Decisão relativa ao inquérito de iniciativa própria sobre a forma como a Comissão Europeia acompanha os fundos estruturais e de investimento da UE, a fim de assegurar que são utilizados para promover o direito das pessoas com deficiência a uma vida independente e à inclusão na comunidade (OI/2/2021/MHZ)

Terça-Feira | 10 maio 2022

O inquérito incidiu sobre a forma como a Comissão Europeia verifica se os Estados-Membros utilizam os fundos estruturais e de investimento da UE (FEEI) para promover o direito das pessoas com deficiência e das pessoas idosas a uma vida autónoma e à inclusão na comunidade (desinstitucionalização) e se a Comissão aplica sanções caso contrário.

No decurso do inquérito, o Provedor de Justiça recebeu contributos de provedores de justiça nacionais e de organizações da sociedade civil.  

A Provedora de Justiça considerou que a Comissão poderia fornecer orientações mais claras sobre a necessidade de promover a desinstitucionalização no contexto da utilização dos FEEI. Considerou igualmente que a Comissão poderia tomar medidas para melhorar o acompanhamento das atividades financiadas pelos FEEI e que deveria adotar uma abordagem mais proativa em matéria de execução, em especial nos casos em que são manifestadas preocupações de que as atividades financiadas pelos FEEI sejam contrárias à obrigação de promover a desinstitucionalização. A Provedora de Justiça salientou igualmente a necessidade de estar particularmente atenta aos fundos mobilizados ao abrigo do Mecanismo de Recuperação e Resiliência.

A Provedora de Justiça encerrou o inquérito, apresentando dez sugestões destinadas a melhorar as orientações emitidas pela Comissão e o processo de acompanhamento. Salientou a necessidade de a Comissão avançar rapidamente, tendo em conta os programas de financiamento adicionais criados em resposta à pandemia de COVID-19, bem como as recentes alterações às regras em vigor.

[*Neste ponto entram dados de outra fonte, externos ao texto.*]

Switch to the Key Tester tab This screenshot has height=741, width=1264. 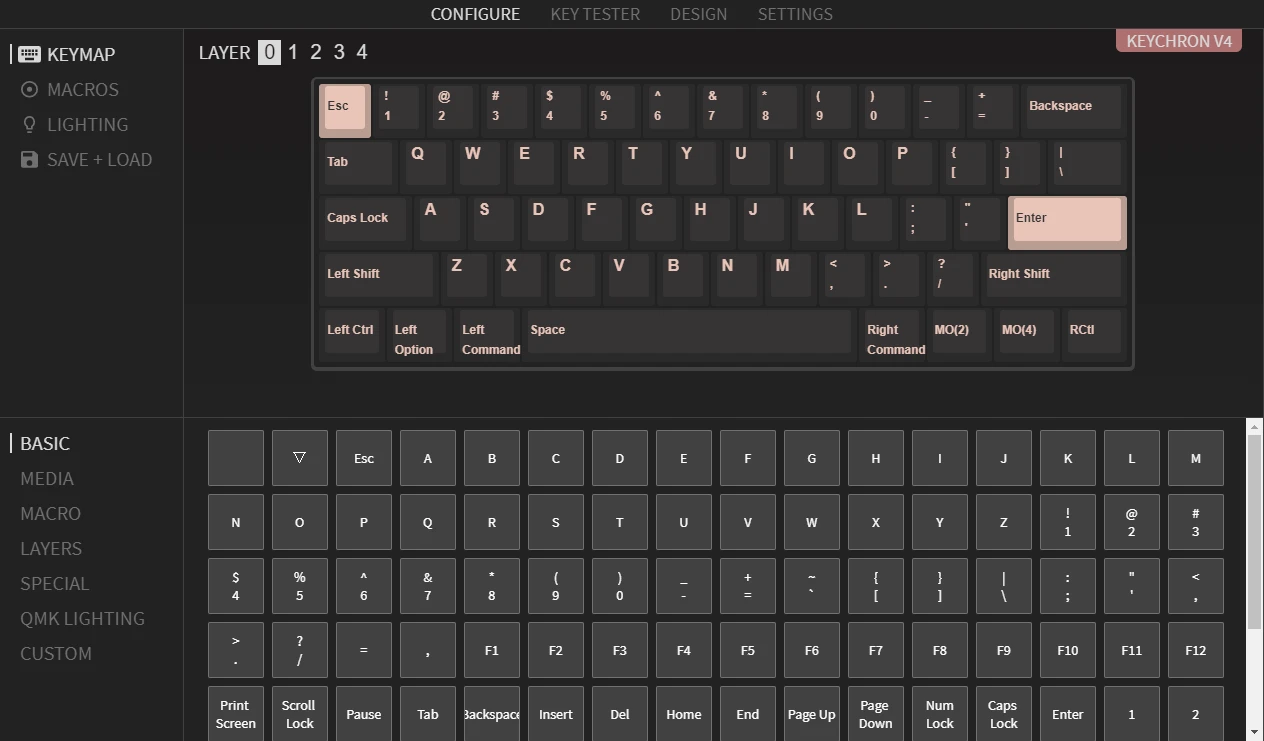click(595, 14)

O Provedor de Justiça considerará a possibilidade de voltar a debruçar-se sobre esta questão no futuro, a fim de avaliar os progressos realizados.

Decisão no processo 1485/2018/MH relativo à forma como a Comissão Europeia tratou a questão do queixoso sobre o financiamento concedido pela UE à Hungria

Segunda-Feira | 25 março 2019

O queixoso escreveu à Comissão Europeia solicitando-lhe que tomasse uma posição sobre a existência de uma base jurídica para suspender o financiamento da UE à Hungria. Apresentou queixa à Provedora de Justiça Europeia porque a Comissão não tinha abordado esta questão específica nas suas respostas.

A Provedora de Justiça solicitou à Comissão que respondesse à questão do queixoso. Na sua resposta, a Comissão descreveu pormenorizadamente as condições que devem estar preenchidas para que possa suspender o financiamento concedido aos Estados-Membros no âmbito dos Fundos Europeus Estruturais e de Investimento. Forneceu igualmente informações detalhadas sobre as suas propostas de alteração às regras. A Provedora de Justiça concluiu que a resposta da Comissão era suficientemente clara e exaustiva.

Uma vez que a Comissão resolveu a queixa, a Provedora de Justiça encerra o processo.